Personally, I like a healthy balance in my practice. Learning licks is not systematic for me. If I have difficulties outlining some chord changes in a tune, I'll listen to my favorite players renditions of that tune and if I hear something I like over those changes, I'll steal it. I won't copy and paste it though, I'll take the idea to oblivion and back until I can no longer recognize it.
At this point, the honesty issue becomes irrelevant because so much of ones own influence is added to the lick. If one were to not learn licks, the subconscious would take care of assimilating influences to the same degree as if one would learn licks in the way I talked about.
In the end, I'm not here to try to change anyones mind about anything. But you can't escape your influences even if you try. That just won't happen :P
-
That's very true amundLauritzen - Although I never LEARNED licks doesn't mean I don't have a few I play. They must be my own or somethings I heard somewhere. OK there are a couple of blues licks I can't get around when I play rock or rocky blues. It gets me in the mood or vibe. By never having learned licks does't also mean I don't have familiar patterns I play.
I went through my period of learning and working on ii-V patterns. But I never learned them to use them in improv, per se. What it did do was give me the concept.
When I work on transcriptions I'll find a phrase and practice it to get the CONCEPT and the fingering down down. Then I'll promptly forget it. I never memorize solos. I want things to emerge from the well.
It's much harder this way and a longer road. And not necessarily a successful road at that. People want to hear what is familiar to them. They don't care about your desire to play everything from this well.
On the opposite extreme are guys like the pianist I play with the most. Fantastic player. He's been playing with Bobby Hutcherson for the last 5 years or so. He learned like most learn today: by string patterns and licks together. You'd never know it. I think he still plays this ay. He sounds like Herbie or Chick or Barry Harris, or anybody. He plays things that are familiar, for the most part.
And I don't think that makes him any less of a player. On the contrary he kicks ass. It makes me think I should have done it a different way, like everyone else.
Doing it my way makes putting phrases together difficult. And if phrases aren't pre-dteremined, in some way, timing can get muddled. I don't think I could play a pre-determined phrase in an improv if you held a gun to my head. I just don't know how to do it. I've never been a pattern player, but I did work on THINKING in rhythmic groupings like a pattern player does. You know, like those Coltrane inspired tenor players do.

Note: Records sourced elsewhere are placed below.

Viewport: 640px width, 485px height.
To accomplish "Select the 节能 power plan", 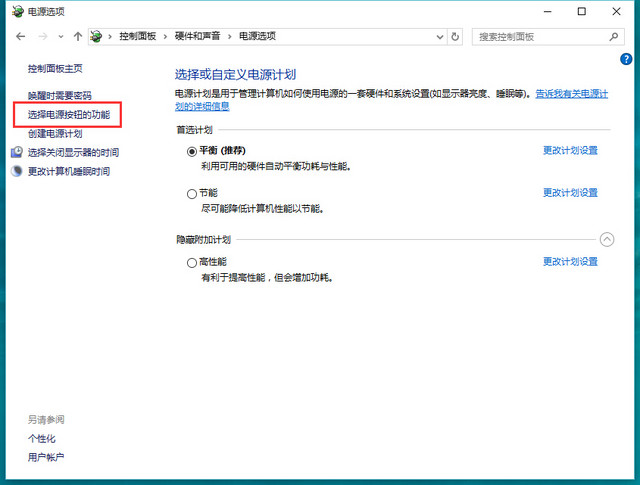I will pyautogui.click(x=192, y=193).
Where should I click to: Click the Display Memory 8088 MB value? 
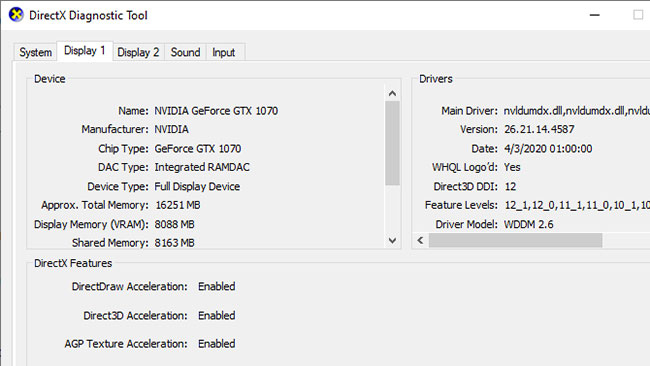(175, 224)
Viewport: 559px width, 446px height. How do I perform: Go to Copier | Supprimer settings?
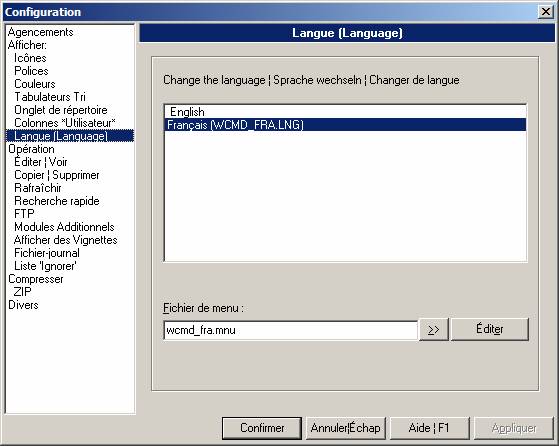[57, 175]
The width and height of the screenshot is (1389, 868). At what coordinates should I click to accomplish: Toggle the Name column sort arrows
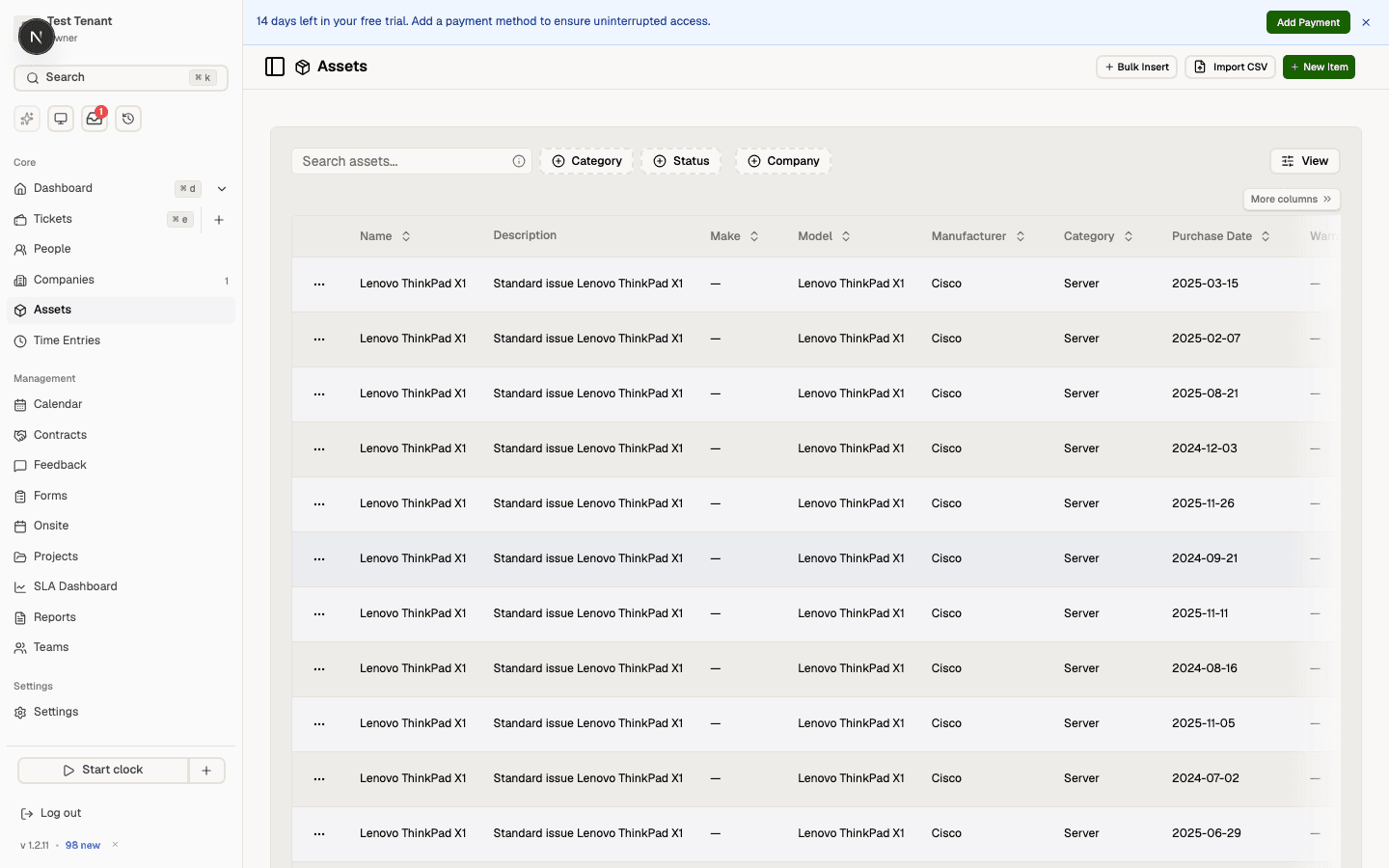coord(405,235)

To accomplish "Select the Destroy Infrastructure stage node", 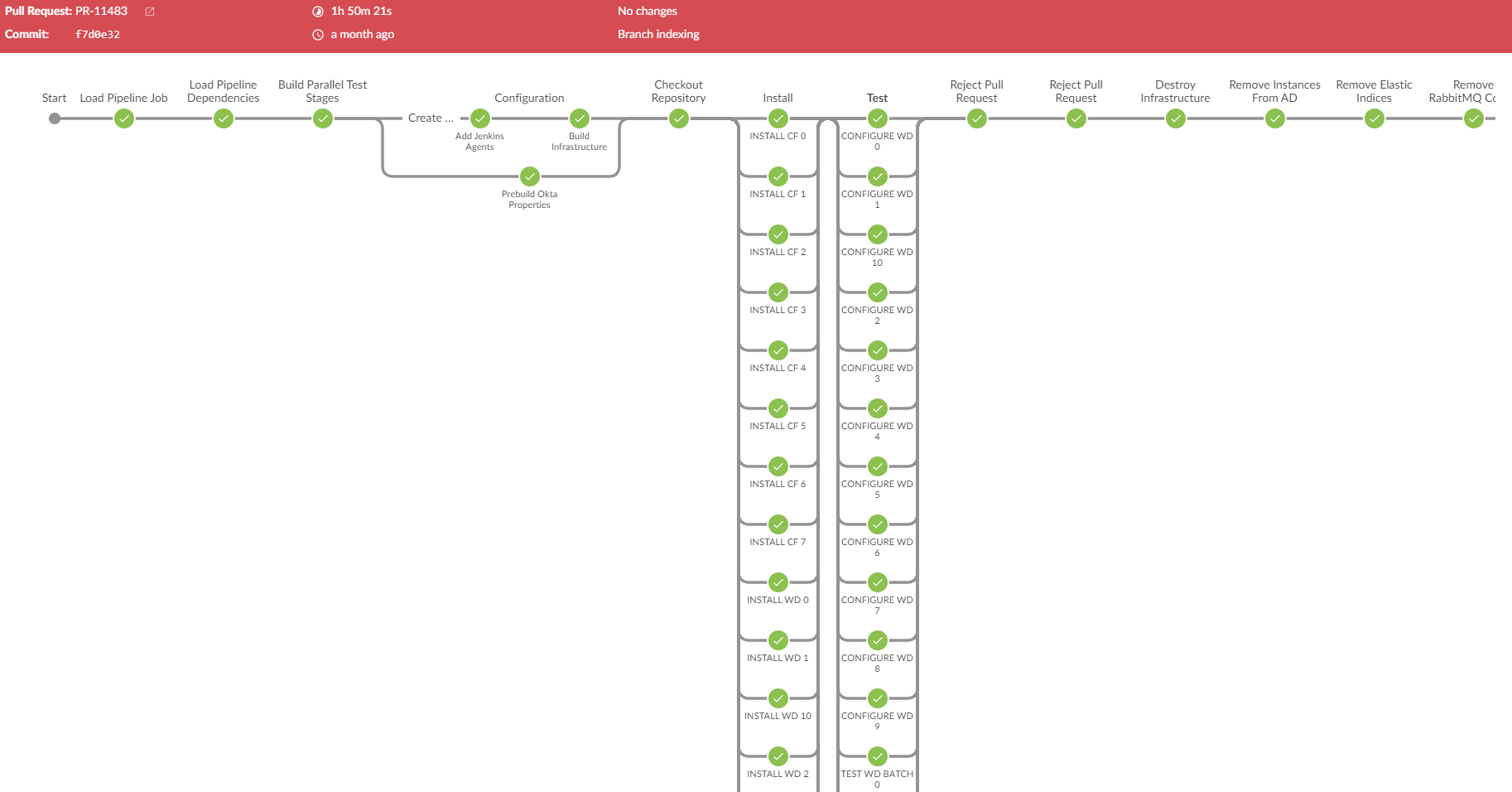I will coord(1176,118).
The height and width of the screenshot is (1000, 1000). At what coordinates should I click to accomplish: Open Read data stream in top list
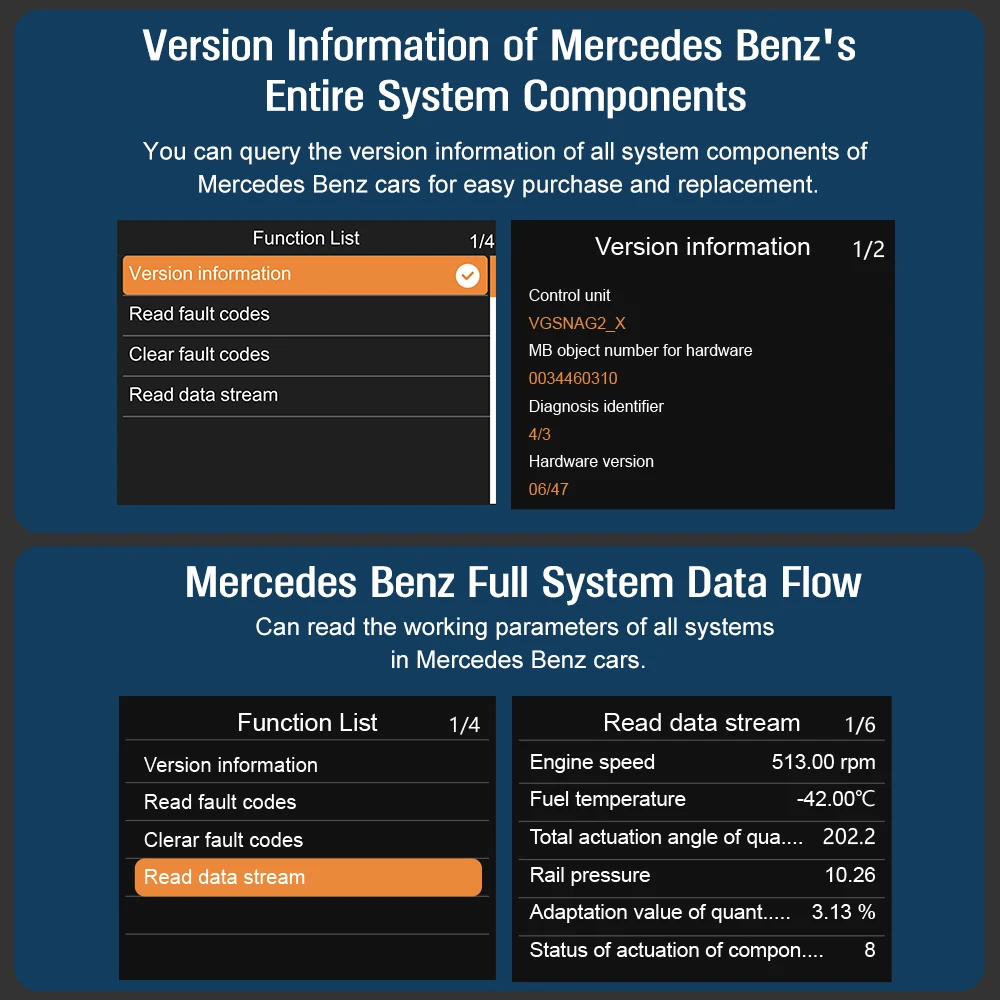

OK, enough! I got to practice!
-
Originally Posted by Rich Cochrane
When you get up to talk in front of an audience or class or something, you aren't necessarily speaking in memorized phrases. But your conversation isn't brand new and something you've never said or thought before either. You've considered the things you're saying, more than likely. I'd just rather not learn other peoples conversation points when I get up to speak.
-
Heh... I did say almost an honesty issue :-)... I feel as if there's a continuum between trying to play as much in the moment as possible on the one hand and playing a pre-memorized solo on the other. If I present myself as an improvisor I feel as if the latter would be "cheating". Somewhere in between is what most of us do.
Amund -- you're absolutely right about the subconscious thing. Years of listening ingrains the music into your ears even if you never consciously sit down and try to cop a lick or a solo. In that light my whole thing about a continuum between spontaneous and predetermined looks too artificial.
Plus, I'm aware that Braxton was often criticised for working out too much in advance and thought the criticism was irrelevant. Since I love his playing, I guess I agree with him...
-
I usually try to avoid playing licks. I prefer to find my own way to play over chord changes by trying to find melodies based on chord tones on a song basis.